18F-FDG PET/CT has the advantage of capturing metabolic changes that precede morphological changes caused by therapeutic interventions, allowing early assessment of the effect of treatment. In malignant lymphoma, 18F-FDG PET/CT has been used to determine the response to treatment and to diagnose residual active disease [32]. However, since 18F-FDG is also taken up by inflammatory lesions, it is limited for differentiating tumor and inflammatory responses to treatment, especially in patients with persistent inflammation [33]. The present study suggests that this distinction may be possible under certain conditions, especially in the presence of inflammation after radiotherapy (Fig. 6).

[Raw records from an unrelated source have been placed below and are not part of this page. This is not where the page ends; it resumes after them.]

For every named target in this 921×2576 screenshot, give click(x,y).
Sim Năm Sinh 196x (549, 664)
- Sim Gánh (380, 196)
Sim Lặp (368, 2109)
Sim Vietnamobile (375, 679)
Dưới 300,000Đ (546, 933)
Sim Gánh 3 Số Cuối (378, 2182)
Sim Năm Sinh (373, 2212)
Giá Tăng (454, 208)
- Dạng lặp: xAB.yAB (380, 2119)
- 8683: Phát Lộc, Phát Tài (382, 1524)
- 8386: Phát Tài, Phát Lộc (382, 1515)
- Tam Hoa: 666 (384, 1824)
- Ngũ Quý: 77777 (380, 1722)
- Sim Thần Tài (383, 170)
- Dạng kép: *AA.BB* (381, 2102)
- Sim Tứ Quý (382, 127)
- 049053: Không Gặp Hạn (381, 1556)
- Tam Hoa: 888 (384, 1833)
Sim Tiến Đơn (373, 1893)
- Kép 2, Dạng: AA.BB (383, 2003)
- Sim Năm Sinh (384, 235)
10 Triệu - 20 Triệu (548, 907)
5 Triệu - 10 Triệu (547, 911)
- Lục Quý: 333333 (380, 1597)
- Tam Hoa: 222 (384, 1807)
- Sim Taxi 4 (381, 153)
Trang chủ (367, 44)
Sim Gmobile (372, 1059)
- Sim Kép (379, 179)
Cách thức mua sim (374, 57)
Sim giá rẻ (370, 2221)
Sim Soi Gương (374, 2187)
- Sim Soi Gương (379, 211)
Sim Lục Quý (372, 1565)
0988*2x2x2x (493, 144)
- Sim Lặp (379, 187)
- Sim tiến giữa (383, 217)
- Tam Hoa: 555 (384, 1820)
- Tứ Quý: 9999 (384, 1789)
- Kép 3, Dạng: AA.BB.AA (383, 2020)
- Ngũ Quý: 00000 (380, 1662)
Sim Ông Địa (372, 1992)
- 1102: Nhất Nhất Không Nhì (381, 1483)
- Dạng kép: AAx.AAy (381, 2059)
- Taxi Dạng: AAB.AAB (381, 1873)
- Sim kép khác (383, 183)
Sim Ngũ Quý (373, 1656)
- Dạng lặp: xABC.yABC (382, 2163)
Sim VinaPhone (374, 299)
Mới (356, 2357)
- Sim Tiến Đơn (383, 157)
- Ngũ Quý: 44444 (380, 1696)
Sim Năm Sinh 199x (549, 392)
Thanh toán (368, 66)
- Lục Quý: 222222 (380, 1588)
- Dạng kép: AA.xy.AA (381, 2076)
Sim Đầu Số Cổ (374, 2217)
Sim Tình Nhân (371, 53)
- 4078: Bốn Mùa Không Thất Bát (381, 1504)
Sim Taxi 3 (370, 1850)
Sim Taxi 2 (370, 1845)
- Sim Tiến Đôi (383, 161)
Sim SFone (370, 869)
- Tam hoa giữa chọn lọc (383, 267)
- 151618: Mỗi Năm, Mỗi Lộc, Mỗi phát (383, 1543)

Fibroblast activation protein (FAP) is a type II membrane-bound glycoprotein belonging to the dipeptidylpeptidase 4 family and is highly expressed in many epithelial cancer-associated fibroblasts. It is characterized by a strong desmoplastic response, and the association between FAP overexpression and a poor cancer prognosis has led to development of FAP-specific inhibitors (FAPIs) [21]. In recent years, FAPIs labeled with 67Ga- or 18F and detected by PET have been used to provide information on tumor diagnosis and radiotherapy planning [34, 35]. However, this technique (which is referred to as tumor stromal imaging) is intended to detect pathological conditions associated with tumors and does not directly depict the tumor cells themselves. In contrast, 18F-FBPA PET directly depicts tumor cells and has a different target dimension. In the context of treatment, 18F-FBPA PET allows for appropriate selection of patients for BNCT and accurate treatment planning [36]. In particular, prediction of boron concentrations in tumors is needed for accurate dose prediction and efficacy assessment in BNCT. Therefore, use of 18F- FBPA PET is important for further development of BNCT [37], and in this sense, the value of 18F-FBPA PET is extremely high. In this study, we mainly examined tumors and inflammation in the trunk region. There were some false-negative and false-positive cases, but SUVmax for 18F-FBPA PET differed significantly in tumors and inflammatory lesions, indicating sufficient discriminatory ability for clinical use.